Records shown Block Start
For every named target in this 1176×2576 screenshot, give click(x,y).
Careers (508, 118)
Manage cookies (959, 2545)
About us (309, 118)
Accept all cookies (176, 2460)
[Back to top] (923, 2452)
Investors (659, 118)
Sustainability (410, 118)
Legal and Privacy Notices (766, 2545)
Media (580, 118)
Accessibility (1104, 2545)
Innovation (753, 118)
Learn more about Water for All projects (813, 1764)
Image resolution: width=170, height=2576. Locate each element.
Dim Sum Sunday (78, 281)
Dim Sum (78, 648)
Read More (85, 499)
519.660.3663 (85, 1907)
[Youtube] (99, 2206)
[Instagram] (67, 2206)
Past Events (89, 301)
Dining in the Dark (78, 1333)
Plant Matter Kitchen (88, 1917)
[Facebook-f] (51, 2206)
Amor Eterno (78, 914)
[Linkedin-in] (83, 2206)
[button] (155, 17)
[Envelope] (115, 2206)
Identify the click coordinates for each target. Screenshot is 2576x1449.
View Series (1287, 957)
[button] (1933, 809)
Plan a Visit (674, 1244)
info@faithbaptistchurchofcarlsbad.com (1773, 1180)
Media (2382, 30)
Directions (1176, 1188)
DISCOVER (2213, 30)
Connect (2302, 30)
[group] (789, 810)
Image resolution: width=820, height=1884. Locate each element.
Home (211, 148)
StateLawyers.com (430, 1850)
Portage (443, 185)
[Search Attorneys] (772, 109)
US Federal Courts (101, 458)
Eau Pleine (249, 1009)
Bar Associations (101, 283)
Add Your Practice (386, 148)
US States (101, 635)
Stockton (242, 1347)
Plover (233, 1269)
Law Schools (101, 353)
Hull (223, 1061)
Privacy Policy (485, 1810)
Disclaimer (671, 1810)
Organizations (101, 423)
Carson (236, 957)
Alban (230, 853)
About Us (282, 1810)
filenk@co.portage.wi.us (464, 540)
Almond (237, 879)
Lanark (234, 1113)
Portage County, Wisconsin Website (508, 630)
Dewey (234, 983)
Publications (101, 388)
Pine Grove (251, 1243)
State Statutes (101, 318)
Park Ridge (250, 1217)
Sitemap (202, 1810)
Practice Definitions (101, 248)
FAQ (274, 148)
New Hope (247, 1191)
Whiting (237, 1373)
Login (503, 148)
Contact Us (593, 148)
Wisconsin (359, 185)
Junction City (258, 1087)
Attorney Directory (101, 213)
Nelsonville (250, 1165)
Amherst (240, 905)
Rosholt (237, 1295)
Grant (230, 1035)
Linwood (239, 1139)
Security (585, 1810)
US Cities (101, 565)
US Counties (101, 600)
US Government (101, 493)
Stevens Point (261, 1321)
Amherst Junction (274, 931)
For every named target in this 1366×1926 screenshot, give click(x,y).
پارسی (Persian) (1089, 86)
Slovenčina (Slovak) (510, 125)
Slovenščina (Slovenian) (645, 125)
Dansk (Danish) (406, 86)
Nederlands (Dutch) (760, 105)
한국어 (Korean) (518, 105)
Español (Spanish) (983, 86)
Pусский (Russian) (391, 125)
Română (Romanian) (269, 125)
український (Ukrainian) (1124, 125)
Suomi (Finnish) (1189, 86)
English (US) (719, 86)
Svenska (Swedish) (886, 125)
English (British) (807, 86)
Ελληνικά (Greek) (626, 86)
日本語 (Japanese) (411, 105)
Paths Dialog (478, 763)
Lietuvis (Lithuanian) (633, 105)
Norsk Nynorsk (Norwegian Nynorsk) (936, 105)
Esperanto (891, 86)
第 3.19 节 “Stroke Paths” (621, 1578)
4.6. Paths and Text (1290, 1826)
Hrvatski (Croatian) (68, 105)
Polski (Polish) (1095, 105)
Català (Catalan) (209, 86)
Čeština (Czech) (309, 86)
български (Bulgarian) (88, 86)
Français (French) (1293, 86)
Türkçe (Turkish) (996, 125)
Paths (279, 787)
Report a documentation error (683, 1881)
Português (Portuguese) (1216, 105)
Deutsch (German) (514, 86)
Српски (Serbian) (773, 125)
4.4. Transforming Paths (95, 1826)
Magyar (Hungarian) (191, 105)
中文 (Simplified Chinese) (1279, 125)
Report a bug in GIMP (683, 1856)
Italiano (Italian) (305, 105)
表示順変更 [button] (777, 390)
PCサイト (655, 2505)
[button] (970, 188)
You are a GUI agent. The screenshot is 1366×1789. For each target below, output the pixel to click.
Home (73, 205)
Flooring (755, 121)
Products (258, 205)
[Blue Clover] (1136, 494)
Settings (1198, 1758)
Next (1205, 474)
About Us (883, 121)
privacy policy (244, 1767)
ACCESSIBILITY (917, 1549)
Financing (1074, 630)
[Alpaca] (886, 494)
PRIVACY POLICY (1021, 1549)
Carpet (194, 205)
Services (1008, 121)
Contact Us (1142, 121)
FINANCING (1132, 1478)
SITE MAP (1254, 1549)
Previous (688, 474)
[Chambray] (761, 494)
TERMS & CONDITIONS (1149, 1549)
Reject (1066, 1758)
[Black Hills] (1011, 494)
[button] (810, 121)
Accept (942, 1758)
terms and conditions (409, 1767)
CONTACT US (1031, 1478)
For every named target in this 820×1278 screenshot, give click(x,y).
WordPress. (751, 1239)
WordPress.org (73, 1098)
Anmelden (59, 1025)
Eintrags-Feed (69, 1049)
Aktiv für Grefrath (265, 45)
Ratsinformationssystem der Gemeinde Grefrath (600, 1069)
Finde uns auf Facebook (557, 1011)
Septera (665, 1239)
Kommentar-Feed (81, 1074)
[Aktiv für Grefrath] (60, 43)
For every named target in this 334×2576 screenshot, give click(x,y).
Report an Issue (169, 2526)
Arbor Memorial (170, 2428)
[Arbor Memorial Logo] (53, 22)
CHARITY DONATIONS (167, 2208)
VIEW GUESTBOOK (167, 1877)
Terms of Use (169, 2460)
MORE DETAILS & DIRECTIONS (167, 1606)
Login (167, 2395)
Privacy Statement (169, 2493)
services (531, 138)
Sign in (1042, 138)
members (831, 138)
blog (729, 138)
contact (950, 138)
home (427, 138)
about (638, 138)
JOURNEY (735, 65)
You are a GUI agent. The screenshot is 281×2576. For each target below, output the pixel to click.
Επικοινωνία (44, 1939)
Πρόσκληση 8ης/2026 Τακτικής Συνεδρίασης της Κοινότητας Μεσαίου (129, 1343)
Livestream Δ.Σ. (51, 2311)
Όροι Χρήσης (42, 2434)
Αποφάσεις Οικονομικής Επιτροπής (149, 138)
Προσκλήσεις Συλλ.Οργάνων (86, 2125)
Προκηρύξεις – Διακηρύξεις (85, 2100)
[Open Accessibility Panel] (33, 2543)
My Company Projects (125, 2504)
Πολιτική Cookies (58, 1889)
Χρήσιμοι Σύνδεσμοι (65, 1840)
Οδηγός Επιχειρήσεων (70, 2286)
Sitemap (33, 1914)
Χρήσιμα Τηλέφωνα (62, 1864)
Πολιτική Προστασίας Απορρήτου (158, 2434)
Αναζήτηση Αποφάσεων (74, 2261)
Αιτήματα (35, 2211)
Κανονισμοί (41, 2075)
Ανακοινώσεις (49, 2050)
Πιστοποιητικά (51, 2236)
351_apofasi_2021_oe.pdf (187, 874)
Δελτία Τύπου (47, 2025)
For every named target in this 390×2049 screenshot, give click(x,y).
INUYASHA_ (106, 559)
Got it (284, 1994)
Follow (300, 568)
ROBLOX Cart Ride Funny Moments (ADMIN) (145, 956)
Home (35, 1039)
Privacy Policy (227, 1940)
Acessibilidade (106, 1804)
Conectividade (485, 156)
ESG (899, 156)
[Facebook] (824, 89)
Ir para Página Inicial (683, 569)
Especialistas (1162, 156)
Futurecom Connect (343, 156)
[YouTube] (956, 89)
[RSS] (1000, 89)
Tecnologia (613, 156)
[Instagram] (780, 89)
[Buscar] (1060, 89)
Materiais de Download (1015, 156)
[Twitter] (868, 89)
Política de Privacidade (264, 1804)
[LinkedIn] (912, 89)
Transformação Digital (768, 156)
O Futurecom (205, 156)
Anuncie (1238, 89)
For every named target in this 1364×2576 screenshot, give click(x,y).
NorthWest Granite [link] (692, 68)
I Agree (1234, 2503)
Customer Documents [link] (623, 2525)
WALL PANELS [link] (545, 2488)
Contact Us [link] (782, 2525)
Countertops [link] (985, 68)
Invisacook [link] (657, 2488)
Records shown Block End
Task objective:
All lines above between those holding "For every named target in this 1366×1926" and "Report a bug in GIMP (683, 1856)", inclusive, must be set down unchanged, and no other line may be included.

Exercise output:
For every named target in this 1366×1926 screenshot, give click(x,y).
پارسی (Persian) (1089, 86)
Slovenčina (Slovak) (510, 125)
Slovenščina (Slovenian) (645, 125)
Dansk (Danish) (406, 86)
Nederlands (Dutch) (760, 105)
한국어 (Korean) (518, 105)
Español (Spanish) (983, 86)
Pусский (Russian) (391, 125)
Română (Romanian) (269, 125)
український (Ukrainian) (1124, 125)
Suomi (Finnish) (1189, 86)
English (US) (719, 86)
Svenska (Swedish) (886, 125)
English (British) (807, 86)
Ελληνικά (Greek) (626, 86)
日本語 (Japanese) (411, 105)
Paths Dialog (478, 763)
Lietuvis (Lithuanian) (633, 105)
Norsk Nynorsk (Norwegian Nynorsk) (936, 105)
Esperanto (891, 86)
第 3.19 节 “Stroke Paths” (621, 1578)
4.6. Paths and Text (1290, 1826)
Hrvatski (Croatian) (68, 105)
Polski (Polish) (1095, 105)
Català (Catalan) (209, 86)
Čeština (Czech) (309, 86)
български (Bulgarian) (88, 86)
Français (French) (1293, 86)
Türkçe (Turkish) (996, 125)
Paths (279, 787)
Report a documentation error (683, 1881)
Português (Portuguese) (1216, 105)
Deutsch (German) (514, 86)
Српски (Serbian) (773, 125)
4.4. Transforming Paths (95, 1826)
Magyar (Hungarian) (191, 105)
中文 (Simplified Chinese) (1279, 125)
Report a bug in GIMP (683, 1856)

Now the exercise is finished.